We’re all familiar with baby showers—those parties held to celebrate the arrival of a child and, more importantly, to support the expectant parents. Straight from the U.S., the concept is now extending to grandmothers. Originally, there was no such thing as a formal granny shower—just simple gestures: a small cake at the office, a congratulatory card, a book of grandparenting advice… Today, however, these gestures are sometimes blown out of proportion, occasionally stealing the spotlight from the original baby shower by adopting the same codes—lavish parties, gift registries, buffets…
According to DeeDee Moore, creator of the website More Than Grand and a prominent voice on parenting topics across social media, the trend reflects a shift in social norms. “There are two types of granny showers,” she explains. “First opinion: they’re a lovely way to welcome a friend or colleague into her new role. Second opinion: they’re tacky and inappropriate attempts to get gifts.”

When the party overshadows the parents
It’s with the second interpretation that boundaries sometimes get crossed. Historically, baby showers are meant to help new parents cover their baby’s initial needs. “It’s harder to justify a party for a future grandmother, who can usually afford the initial gear herself,” Moore notes. What’s more, the multiplication of such events could detract from the people most directly affected: the parents.
On social media, debate is raging. While some users share fond memories of modest granny showers, others criticize situations where the grandmother throws the party herself—risking eclipsing the future mom.
TikTok user @Lucy Seay recounted: “My mother-in-law forced her coworkers to throw her a baby shower. A whole party FOR HER. Not for my baby, not for me.” Another user, @channing’swife, has a clear stance: “No. Granny showers are in bad taste. The grandmother already had her party when she was pregnant.”
Granny showers—yes, but with boundaries
One thing is clear: the emotional significance of becoming a grandparent shouldn’t be dismissed. Some stories, like that of Alexandra Rugh told in HuffPost, show what such a celebration can mean. Her 73-year-old grandmother received a surprise granny shower before undergoing heart surgery—a precious moment of joy, seen as a symbolic connection to the unborn child. “She was afraid she’d die without ever holding her great-granddaughter. That party gave her hope,” she shared.

But to avoid things getting out of hand, etiquette experts recommend moderation. Lizzie Post of the Emily Post Institute advises keeping it low-key: “It’s wonderful to acknowledge someone’s new role. But be careful not to overdo it in a way that shifts focus from what really matters.”
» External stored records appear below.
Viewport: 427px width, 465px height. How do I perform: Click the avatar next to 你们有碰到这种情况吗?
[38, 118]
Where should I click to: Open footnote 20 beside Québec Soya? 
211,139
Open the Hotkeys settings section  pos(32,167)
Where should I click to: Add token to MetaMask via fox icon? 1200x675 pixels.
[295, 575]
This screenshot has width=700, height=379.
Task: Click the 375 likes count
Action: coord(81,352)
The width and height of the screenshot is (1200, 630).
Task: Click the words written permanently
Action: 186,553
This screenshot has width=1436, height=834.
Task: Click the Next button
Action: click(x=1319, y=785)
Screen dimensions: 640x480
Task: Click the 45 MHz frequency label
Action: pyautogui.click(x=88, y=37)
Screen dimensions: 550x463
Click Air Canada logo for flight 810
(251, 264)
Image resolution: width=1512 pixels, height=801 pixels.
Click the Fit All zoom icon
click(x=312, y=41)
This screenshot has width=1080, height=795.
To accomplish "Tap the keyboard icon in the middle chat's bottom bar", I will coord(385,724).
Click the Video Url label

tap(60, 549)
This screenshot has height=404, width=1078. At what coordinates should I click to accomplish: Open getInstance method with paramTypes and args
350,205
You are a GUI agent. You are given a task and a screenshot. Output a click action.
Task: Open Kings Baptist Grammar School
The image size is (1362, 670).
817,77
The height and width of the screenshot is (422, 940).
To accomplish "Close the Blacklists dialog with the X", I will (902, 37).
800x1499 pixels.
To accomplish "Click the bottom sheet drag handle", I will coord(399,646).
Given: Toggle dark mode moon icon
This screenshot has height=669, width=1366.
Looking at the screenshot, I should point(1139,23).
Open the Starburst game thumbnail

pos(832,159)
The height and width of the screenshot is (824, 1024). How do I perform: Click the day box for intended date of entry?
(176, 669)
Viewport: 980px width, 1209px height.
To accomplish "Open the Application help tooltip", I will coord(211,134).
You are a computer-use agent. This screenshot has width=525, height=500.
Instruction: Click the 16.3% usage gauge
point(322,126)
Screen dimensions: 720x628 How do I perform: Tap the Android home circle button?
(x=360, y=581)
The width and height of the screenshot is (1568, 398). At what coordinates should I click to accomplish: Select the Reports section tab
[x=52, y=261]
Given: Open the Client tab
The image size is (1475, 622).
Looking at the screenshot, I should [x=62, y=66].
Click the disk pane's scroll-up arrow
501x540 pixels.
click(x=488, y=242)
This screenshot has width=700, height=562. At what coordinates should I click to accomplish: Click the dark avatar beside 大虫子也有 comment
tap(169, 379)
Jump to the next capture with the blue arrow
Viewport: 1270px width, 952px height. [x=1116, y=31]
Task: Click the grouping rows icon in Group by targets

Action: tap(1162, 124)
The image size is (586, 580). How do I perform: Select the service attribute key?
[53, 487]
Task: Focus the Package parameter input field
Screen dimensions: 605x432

Ultimately, like everything in life, it’s a question of balance—even for granny showers.
Toward more helpful alternatives
Some suggest alternatives to the granny shower. DeeDee Moore, for example, proposes “meal prep parties”: cooking sessions with loved ones to prepare meals for the new parents. It’s a more practical way to celebrate this new chapter—offering time and useful support in a period often filled with chaos and fatigue.
A new ritual in need of framing?
The rise of granny showers undoubtedly reflects our times: more connected, more emotionally attuned—but also more prone to excess. While the idea of celebrating a future grandmother can be touching in an intimate setting, it raises eyebrows when it becomes a full-fledged event competing with the parents’ own celebration.
As with many emerging rituals, context, intention, and moderation, make all the difference.
The Golden Rules of a Successful Granny Shower
- Don’t plan the party without discussing it with the parents.
- Avoid gift registries or formal gift requests.
- Favor a discreet gathering with close friends or colleagues.
- Stay focused on the essentials: supporting the parents, celebrating family.
Granny showers are neither inherently harmful nor a major social advance. Rather, they reflect today’s tensions around family roles, attention-sharing, and individualism. Celebrating a grandmother’s love for her future grandchild is a beautiful idea—so long as it doesn’t come at the expense of those about to become parents for the first time.